The roughly eight decades, beginning in Britain in the mid-18th century and spreading across northwestern Europe and North America in the 19th, in which mechanization, factory organization, fossil-fuel energy, and new forms of transport (canals, then railways) transformed what human societies could produce and how they lived. Output per person, which had drifted near-flat for millennia, began the exponential climb that continues today.
Its consequences for political thought were enormous. Adam Smith's Wealth of Nations (1776) had already theorized the division of labor; Ricardo's classical political economy tried to model the emergent system; Friedrich Engels's Condition of the Working Class in England (1845) documented its human cost in Manchester slums; and Karl Marx's Capital attempted a comprehensive critique. Classical Liberalism found its mature form defending the emerging order, Marxism its most influential shape attacking it.

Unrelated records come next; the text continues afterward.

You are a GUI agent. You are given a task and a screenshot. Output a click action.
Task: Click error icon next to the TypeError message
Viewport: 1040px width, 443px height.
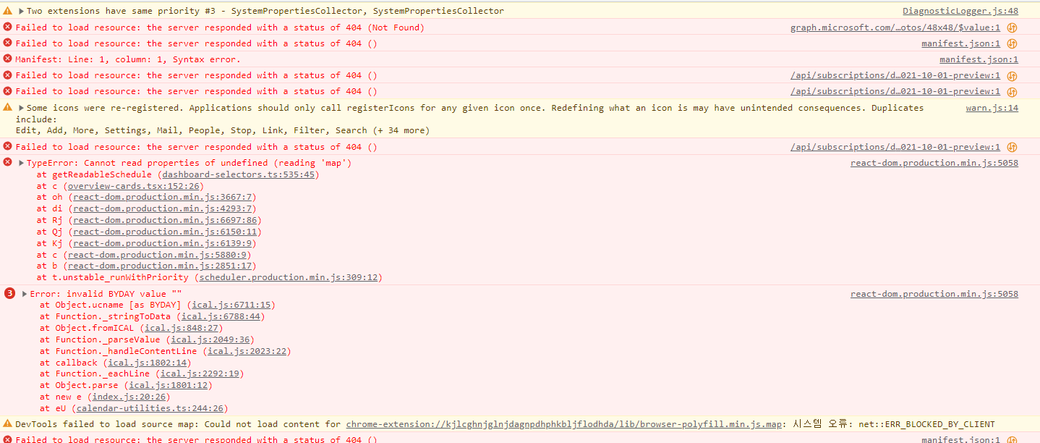pyautogui.click(x=7, y=162)
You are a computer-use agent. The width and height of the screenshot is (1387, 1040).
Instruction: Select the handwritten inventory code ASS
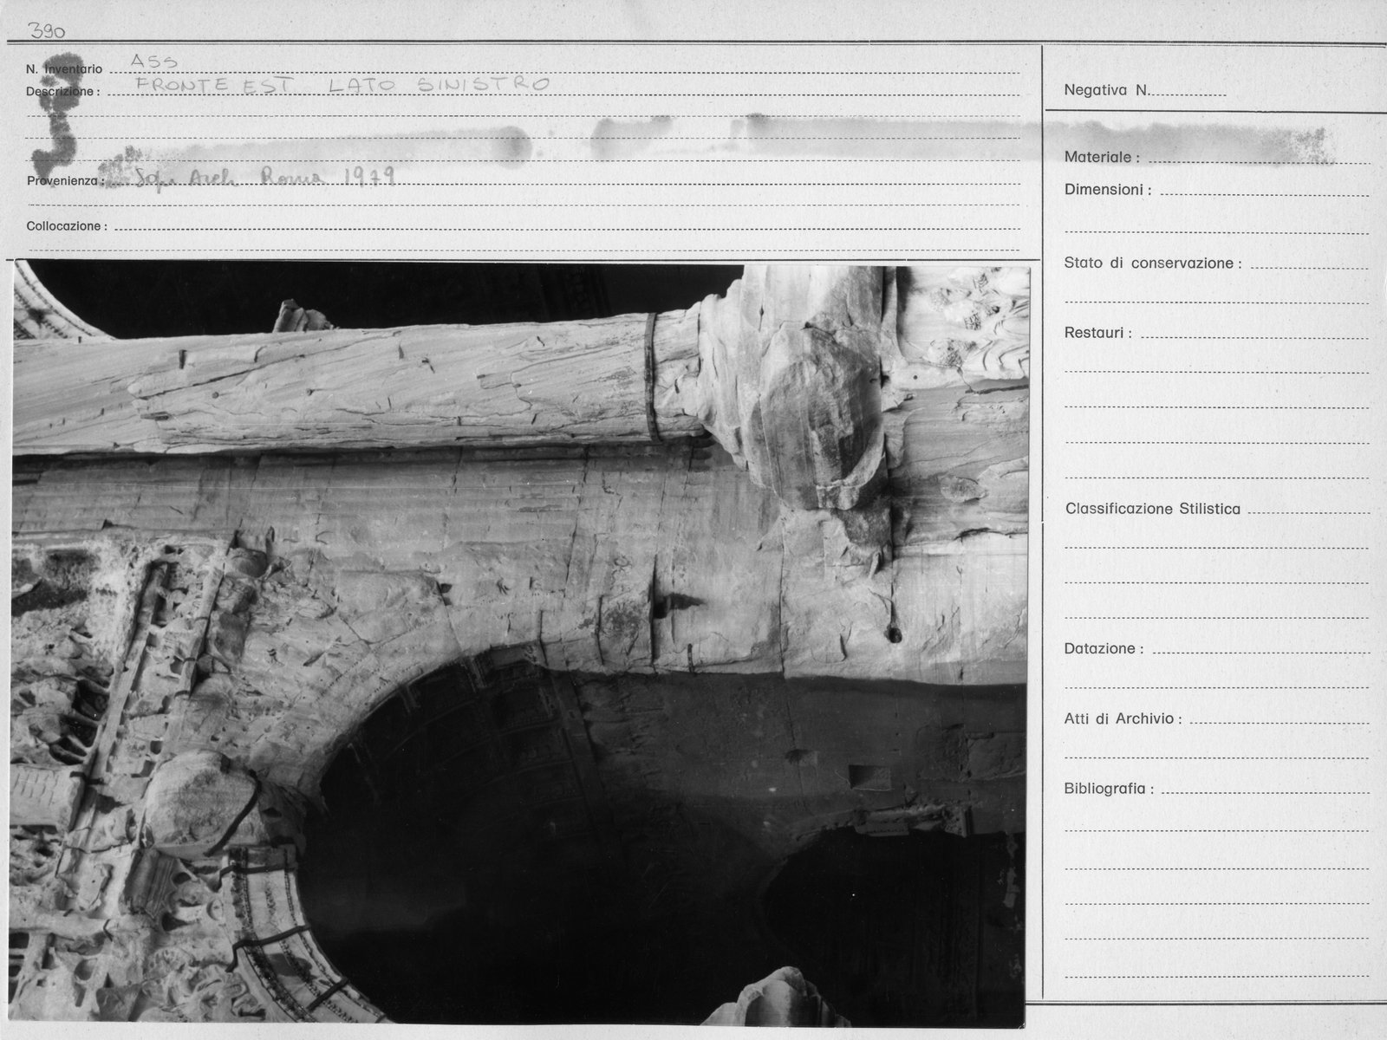point(154,62)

The Revolution also remade the social categories through which people understood themselves. "The working class" as a self-conscious political actor is a creation of the factory system. So is "the middle class" in its modern sense. Urbanization, literacy, mass newspapers, and eventually mass politics followed in its wake. The anxieties of Romantic poets about a mechanized, de-natured life, the utilitarian reformers' battles over factory hours and child labor, and the emergence of trade unions and socialist parties all belong to this long event.
Debate continues about why Britain first: coal, institutions, empire, wages, culture, sheer accident — every answer has its advocates, and the question remains one of the most productive in economic history.